YOU HAVE TO pity the U.S. Postal Service these days. Every time it turns around, there seems to be someone who wants to grab his share of the marbles. Look at it from the perspective of a postal executive and you’ll know better what I mean.

Competitors want to deny the postal service access to new markets, even those in the international and parcel delivery arenas which the USPS has long served. Companies such as Federal Express and United Parcel Service not only jealously guard against USPS incursions into niches they’ve carved out for themselves over the years, they are also sure not to concede to the USPS any more than the toehold it now has in these markets. If you need to be convinced of this, take a look at the spate of legislative proposals introduced this year in the House and Senate at the behest of USPS competitors.

The postal service’s major rivals aren’t the only ones that would deny the USPS new business opportunities. Companies such as Mail Boxes Etc., Parcels Plus and others in the pack-and-send industry moved swiftly to shut down efforts by the USPS to expand its meager investment in that sector.

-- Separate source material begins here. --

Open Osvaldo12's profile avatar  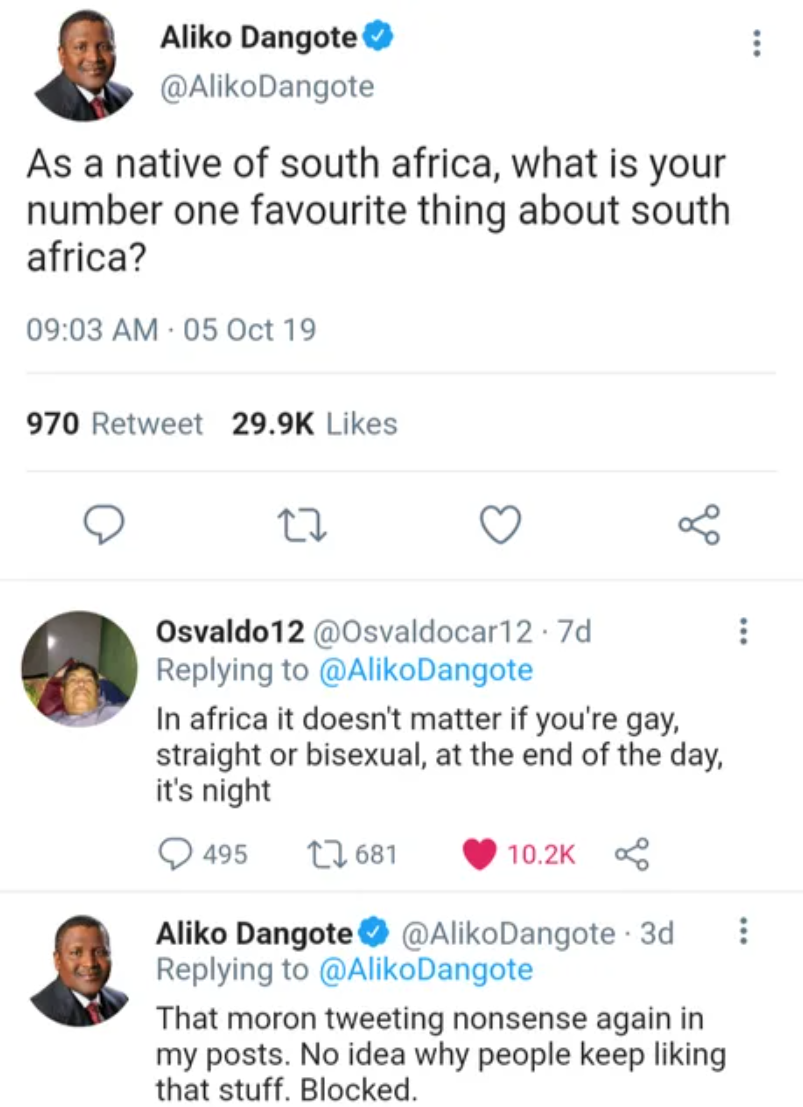(80, 668)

Customers often have strenuously objected as well. When, for instance, the postal service thought it would be neat to expand its involvement in the distribution of printed retail advertising through such programs as Neighborhood Mail and Auto Day, some of its oldest and most loyal customers were the first to complain.

Indeed, customers may be at it once again now that the postal service has proposed a “hybrid” mail program called Mailing Online, a program reportedly designed to electronically transmit bulk messages to near-destination printing facilities where they can be converted to printed copy, placed in envelopes, addressed and deposited locally in the mail. It’s an idea that’s been around before both in the United States and abroad.

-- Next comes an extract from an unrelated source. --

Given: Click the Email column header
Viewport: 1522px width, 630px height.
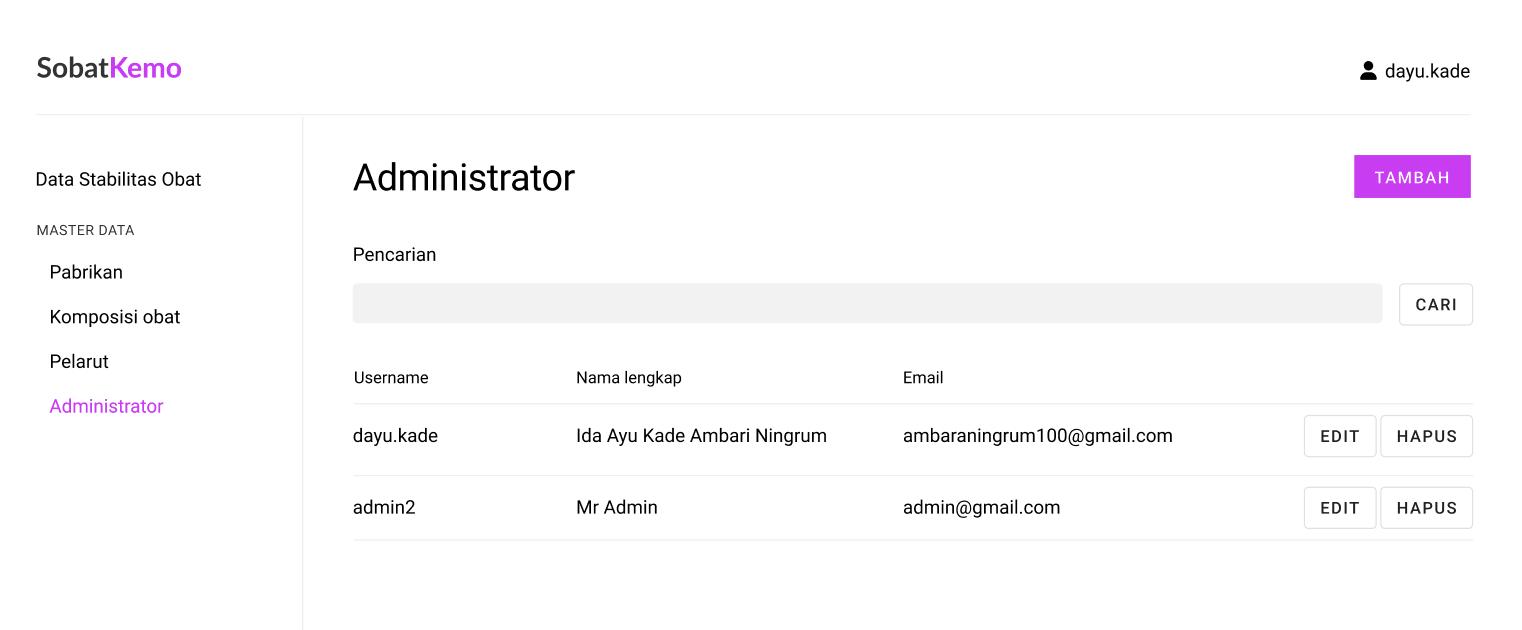Looking at the screenshot, I should [x=923, y=378].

The last time such a venture surfaced in this country (the old E-COM proposal of the early ’80s), the postal service touched off a firestorm of protest that included even the U.S. Justice Department among the opposition. The idea of taking a message and providing lettershop-like services to facilitate its delivery undoubtedly will rekindle the kind of opposition mail service firms once mounted over E-COM.

Wanting a share of the USPS’ marbles isn’t limited to service proposals. Mailers have been most adamant in demanding that every innovation or new bulk mail preparation program be matched by a full distribution of work-sharing savings in the form of postal discounts. Some mailers have been known to oppose ideas that didn’t include new discounts, even if such ideas ultimately would have worked to mailers’ advantage-the payoff being improved efficiencies and long-term, systemwide postal savings.

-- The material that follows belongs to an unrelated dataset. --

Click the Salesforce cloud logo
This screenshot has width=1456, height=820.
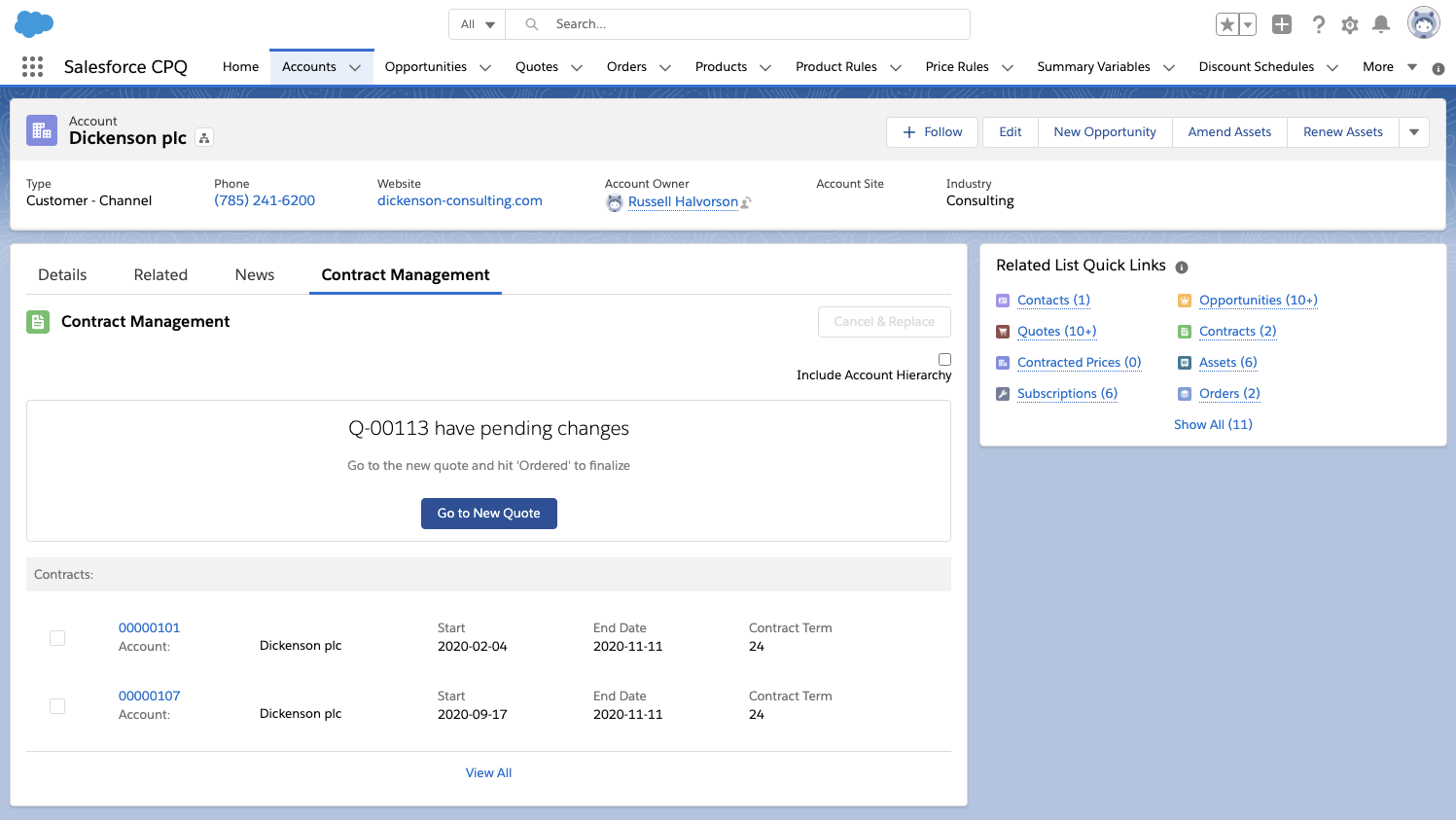coord(33,23)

Then, of course, there’s labor. In recent years the postal service has done well, largely because of a robust and inflation-less economy. Rank-and-file postal workers have kept track of three years of unprecedented surpluses the USPS enjoyed. Labor is preparing to engage management in contract talks that will determine largely what the USPS may become in the next decade. Is it any surprise to hear from some in the labor community that they want their share of the marbles? As American Postal Workers Union president Moe Biller declared, it’s now time for the USPS “to show me the money.”

Customers, competitors and labor have enjoyed quite a bounty over the years at the postal banquet. But it would be wise for all of us to keep in mind that the continued growth of electronic communications technology soon will mean there will be less to go around.

This doesn’t have to happen, though, if we remember to acquit ourselves well, rather than feeding like pigs at a trough. Grab jealously for the main course, and all that may be left will be scraps on the table.